While this affair had monopolized the attention of the King, Madame de Verneuil, enraged by a continual estrangement which threatened the most dangerous results to herself, and resolved at all hazards to recall the attention of the monarch, began to assert more openly and arrogantly than ever her claim upon his hand, and the right of her son to the succession; while at the same time her brother, the Comte d’Auvergne, pretexting a quarrel with M. de Soissons, quitted the Court, and proceeded to the Low Countries, where he had for some time past been actively engaged in organizing a conspiracy, in support of this extravagant and hopeless pretension.

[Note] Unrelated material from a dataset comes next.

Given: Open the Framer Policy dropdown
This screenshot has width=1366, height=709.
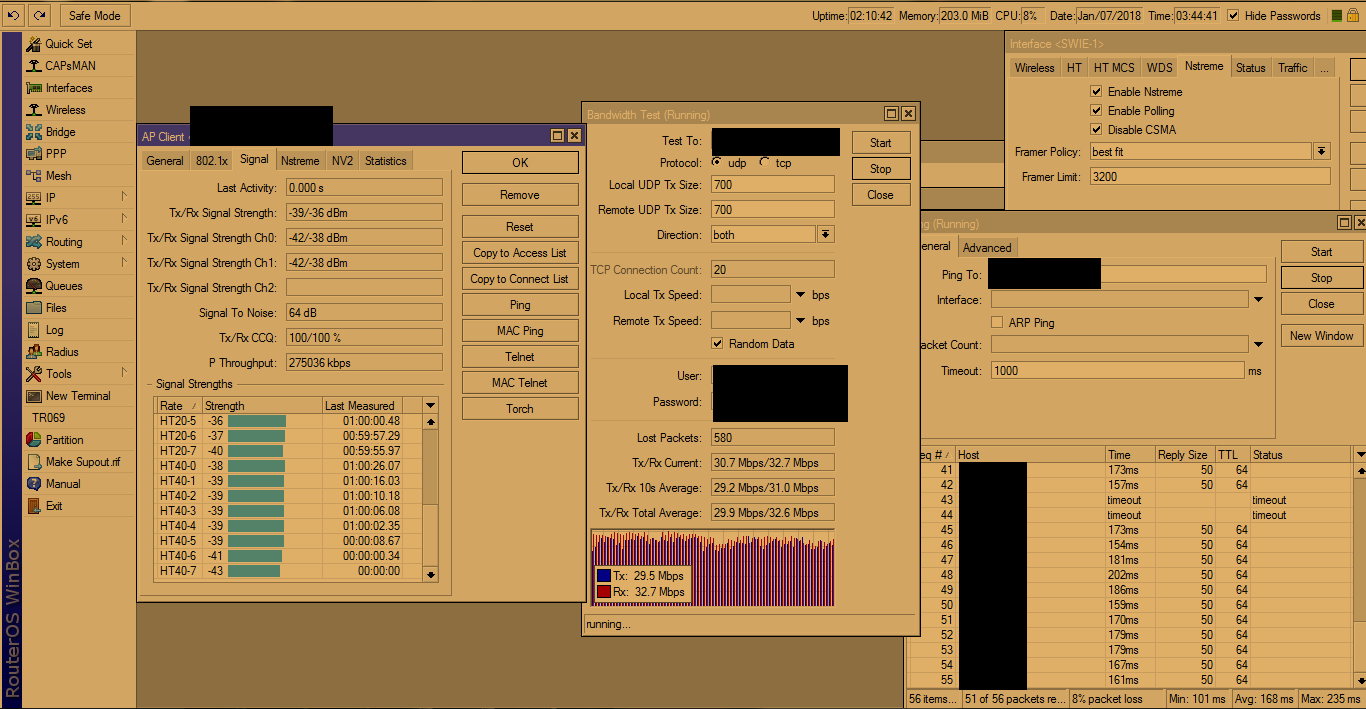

The double personage enacted by the Marquise was one which necessitated the utmost tact and caution, for she was aware that it involved her liberty, if not her life; and consequently, in order to secure the sympathy of the people, while she was at the same time exciting the passions of those discontented nobles who being remnants of the League still retained an unconquerable jealousy of the power by which they had been prostrated, she affected the deepest and most bitter repentance for her past errors, and solicited the permission of the King to retire from France with her children, that she might expiate, by a future of retirement and piety, the faults of which she had been guilty. To this request Henry, without a moment’s hesitation, replied by the assurance that she was at perfect liberty to withdraw from the country whenever she saw fit to do so; adding, however, that he would not permit the expatriation of her children, and that before her own departure she must deliver into his hands the written promise of marriage, which, although according to the decision of all the high ecclesiastics of the kingdom totally void and valueless, she had nevertheless been so ill-advised as to render a source of uneasiness and annoyance to the Queen.
This demand was, however, arrogantly rejected, the Marquise declaring that she would neither part with her children nor with a document that rendered her the legal wife of the King; a decision which so incensed Marie de Medicis that she vehemently reproached her royal consort for an act of weakness by which her whole married life had been embittered, and refused to listen to any compromise until the obnoxious paper should be restored.